* What the task asks
Word for word, write out all the entries below, omitting every picture.

* Supplied material
____
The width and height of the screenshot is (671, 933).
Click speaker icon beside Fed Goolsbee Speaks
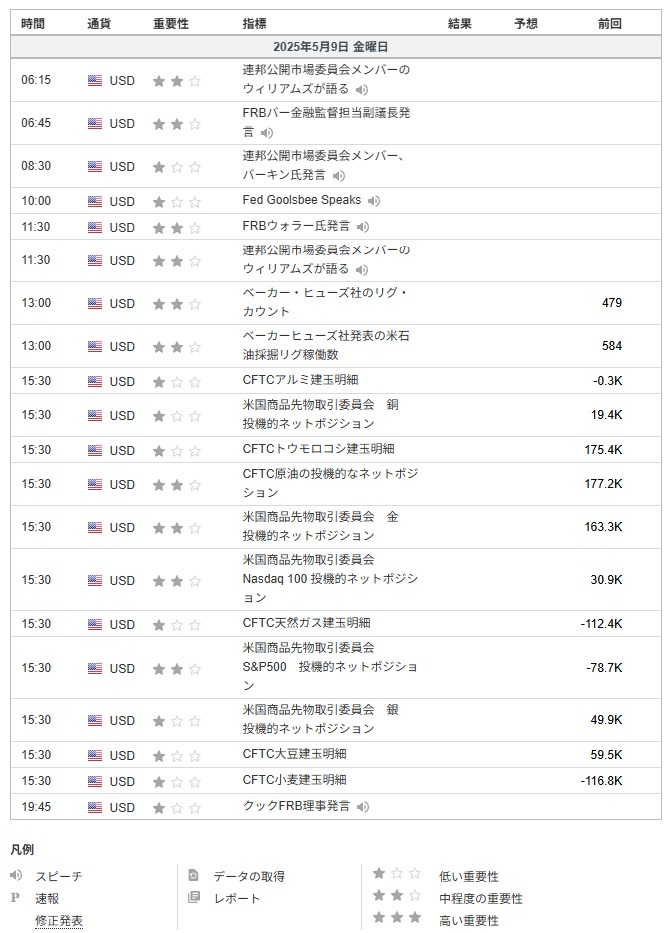(373, 201)
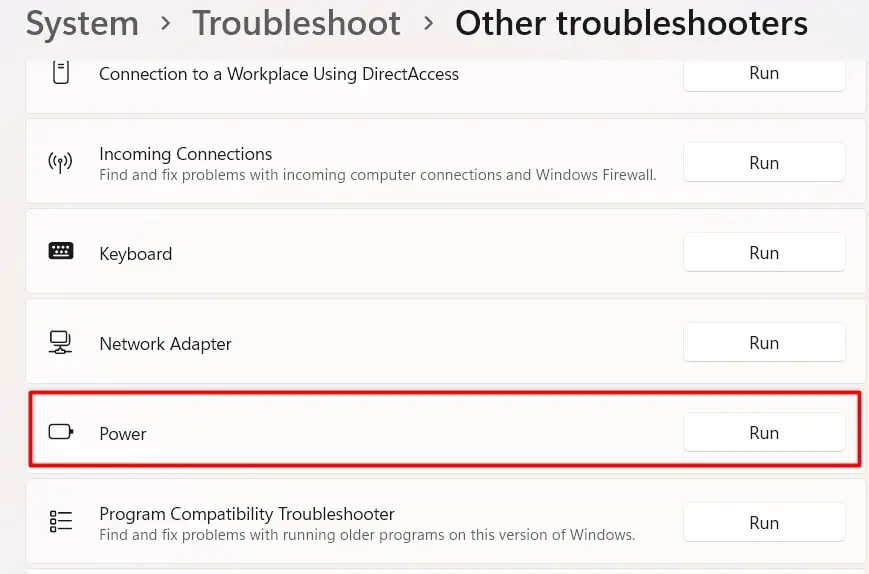The image size is (869, 574).
Task: Click the Network Adapter icon
Action: click(61, 343)

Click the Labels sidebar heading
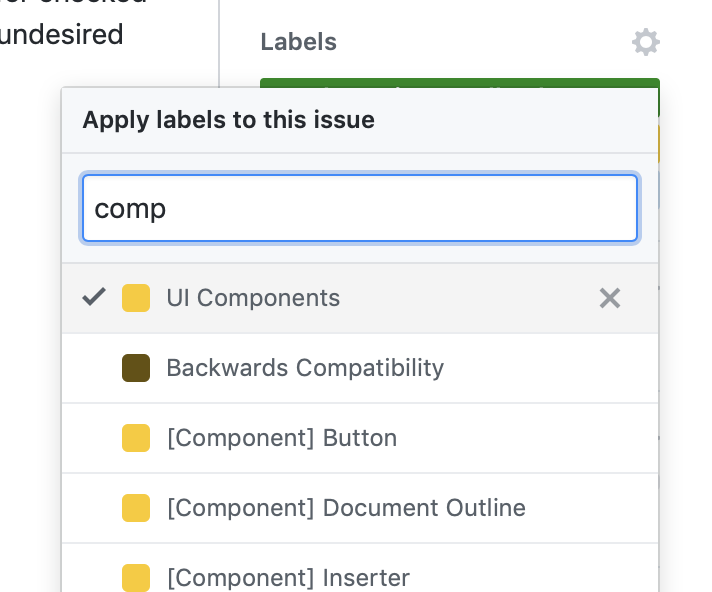pos(298,42)
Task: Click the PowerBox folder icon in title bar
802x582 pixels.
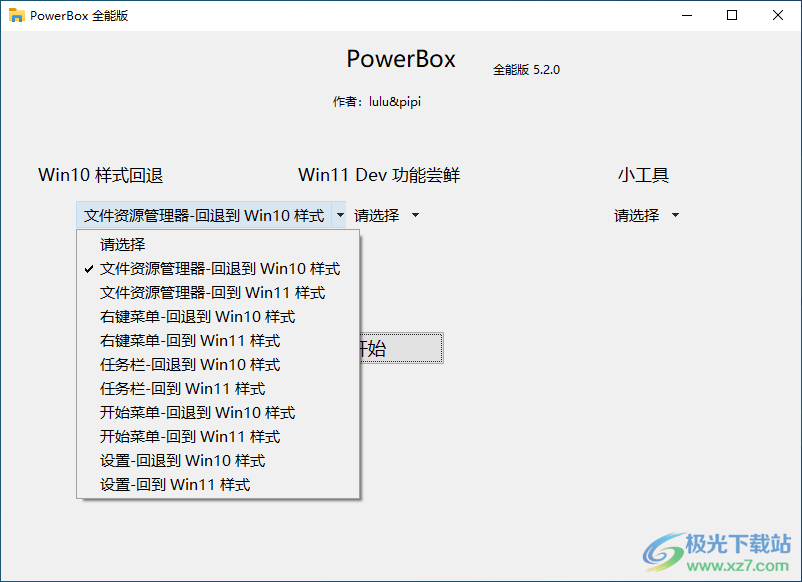Action: (x=15, y=15)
____
* Completed task
The width and height of the screenshot is (671, 933).
Click speaker icon beside Fed Goolsbee Speaks
(373, 201)
The image size is (869, 574).
Task: Click the Network Adapter icon
Action: click(61, 343)

Click the Labels sidebar heading
pos(298,42)
Task: Click the PowerBox folder icon in title bar
802x582 pixels.
Action: (x=15, y=15)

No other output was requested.